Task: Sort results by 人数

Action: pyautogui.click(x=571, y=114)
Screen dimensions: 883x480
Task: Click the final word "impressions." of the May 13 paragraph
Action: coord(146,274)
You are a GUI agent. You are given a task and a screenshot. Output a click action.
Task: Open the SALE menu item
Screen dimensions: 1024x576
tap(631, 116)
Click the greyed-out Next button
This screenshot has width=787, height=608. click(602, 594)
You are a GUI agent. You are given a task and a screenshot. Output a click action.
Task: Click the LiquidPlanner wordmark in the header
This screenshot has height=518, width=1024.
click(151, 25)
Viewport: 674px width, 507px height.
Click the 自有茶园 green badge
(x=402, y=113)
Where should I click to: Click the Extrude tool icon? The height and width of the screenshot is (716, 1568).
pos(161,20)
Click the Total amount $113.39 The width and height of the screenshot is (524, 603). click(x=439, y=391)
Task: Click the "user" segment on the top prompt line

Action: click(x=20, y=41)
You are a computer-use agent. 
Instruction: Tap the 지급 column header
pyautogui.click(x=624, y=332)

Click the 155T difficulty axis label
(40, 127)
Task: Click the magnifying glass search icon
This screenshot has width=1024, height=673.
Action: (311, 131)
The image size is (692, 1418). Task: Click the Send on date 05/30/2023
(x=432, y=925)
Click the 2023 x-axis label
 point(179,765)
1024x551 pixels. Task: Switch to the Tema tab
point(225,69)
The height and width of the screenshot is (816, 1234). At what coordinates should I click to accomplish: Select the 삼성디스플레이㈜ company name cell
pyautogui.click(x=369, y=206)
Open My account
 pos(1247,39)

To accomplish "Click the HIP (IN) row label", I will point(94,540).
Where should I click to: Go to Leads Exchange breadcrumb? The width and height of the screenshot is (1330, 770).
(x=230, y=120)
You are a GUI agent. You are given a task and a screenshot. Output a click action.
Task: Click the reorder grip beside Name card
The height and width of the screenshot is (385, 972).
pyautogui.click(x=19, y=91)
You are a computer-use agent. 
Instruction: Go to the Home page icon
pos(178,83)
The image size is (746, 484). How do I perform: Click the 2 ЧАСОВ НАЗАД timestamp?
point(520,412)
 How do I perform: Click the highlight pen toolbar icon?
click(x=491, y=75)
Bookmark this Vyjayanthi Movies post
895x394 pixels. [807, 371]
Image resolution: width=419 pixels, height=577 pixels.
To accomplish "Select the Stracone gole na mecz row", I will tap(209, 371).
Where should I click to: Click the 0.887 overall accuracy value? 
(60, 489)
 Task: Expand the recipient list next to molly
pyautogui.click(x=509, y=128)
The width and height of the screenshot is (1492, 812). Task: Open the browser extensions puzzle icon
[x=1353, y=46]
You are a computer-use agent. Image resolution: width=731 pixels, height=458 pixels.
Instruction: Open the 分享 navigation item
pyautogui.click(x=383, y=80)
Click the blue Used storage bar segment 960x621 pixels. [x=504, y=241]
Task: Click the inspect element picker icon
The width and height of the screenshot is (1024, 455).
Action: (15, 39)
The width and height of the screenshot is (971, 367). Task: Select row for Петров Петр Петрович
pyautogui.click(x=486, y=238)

######

[Task goal]
The material above is to be transcribed in full, exactly as it appears.

[Your response]
Task: Sort results by 人数

Action: pyautogui.click(x=571, y=114)
Screen dimensions: 883x480
Task: Click the final word "impressions." of the May 13 paragraph
Action: coord(146,274)
You are a GUI agent. You are given a task and a screenshot. Output a click action.
Task: Open the SALE menu item
Screen dimensions: 1024x576
tap(631, 116)
Click the greyed-out Next button
This screenshot has width=787, height=608. click(602, 594)
You are a GUI agent. You are given a task and a screenshot. Output a click action.
Task: Click the LiquidPlanner wordmark in the header
This screenshot has height=518, width=1024.
click(151, 25)
Viewport: 674px width, 507px height.
Click the 自有茶园 green badge
(x=402, y=113)
Where should I click to: Click the Extrude tool icon? The height and width of the screenshot is (716, 1568).
pos(161,20)
Click the Total amount $113.39 The width and height of the screenshot is (524, 603). click(x=439, y=391)
Task: Click the "user" segment on the top prompt line

Action: click(x=20, y=41)
You are a computer-use agent. 
Instruction: Tap the 지급 column header
pyautogui.click(x=624, y=332)

Click the 155T difficulty axis label
(40, 127)
Task: Click the magnifying glass search icon
This screenshot has width=1024, height=673.
Action: (311, 131)
The image size is (692, 1418). Task: Click the Send on date 05/30/2023
(x=432, y=925)
Click the 2023 x-axis label
 point(179,765)
1024x551 pixels. Task: Switch to the Tema tab
point(225,69)
The height and width of the screenshot is (816, 1234). At what coordinates should I click to accomplish: Select the 삼성디스플레이㈜ company name cell
pyautogui.click(x=369, y=206)
Open My account
 pos(1247,39)

To accomplish "Click the HIP (IN) row label", I will point(94,540).
Where should I click to: Go to Leads Exchange breadcrumb? The width and height of the screenshot is (1330, 770).
(x=230, y=120)
You are a GUI agent. You are given a task and a screenshot. Output a click action.
Task: Click the reorder grip beside Name card
The height and width of the screenshot is (385, 972).
pyautogui.click(x=19, y=91)
You are a computer-use agent. 
Instruction: Go to the Home page icon
pos(178,83)
The image size is (746, 484). How do I perform: Click the 2 ЧАСОВ НАЗАД timestamp?
point(520,412)
 How do I perform: Click the highlight pen toolbar icon?
click(x=491, y=75)
Bookmark this Vyjayanthi Movies post
895x394 pixels. [807, 371]
Image resolution: width=419 pixels, height=577 pixels.
To accomplish "Select the Stracone gole na mecz row", I will tap(209, 371).
Where should I click to: Click the 0.887 overall accuracy value? 
(60, 489)
 Task: Expand the recipient list next to molly
pyautogui.click(x=509, y=128)
The width and height of the screenshot is (1492, 812). Task: Open the browser extensions puzzle icon
[x=1353, y=46]
You are a computer-use agent. Image resolution: width=731 pixels, height=458 pixels.
Instruction: Open the 分享 navigation item
pyautogui.click(x=383, y=80)
Click the blue Used storage bar segment 960x621 pixels. [x=504, y=241]
Task: Click the inspect element picker icon
The width and height of the screenshot is (1024, 455).
Action: (15, 39)
The width and height of the screenshot is (971, 367). Task: Select row for Петров Петр Петрович
pyautogui.click(x=486, y=238)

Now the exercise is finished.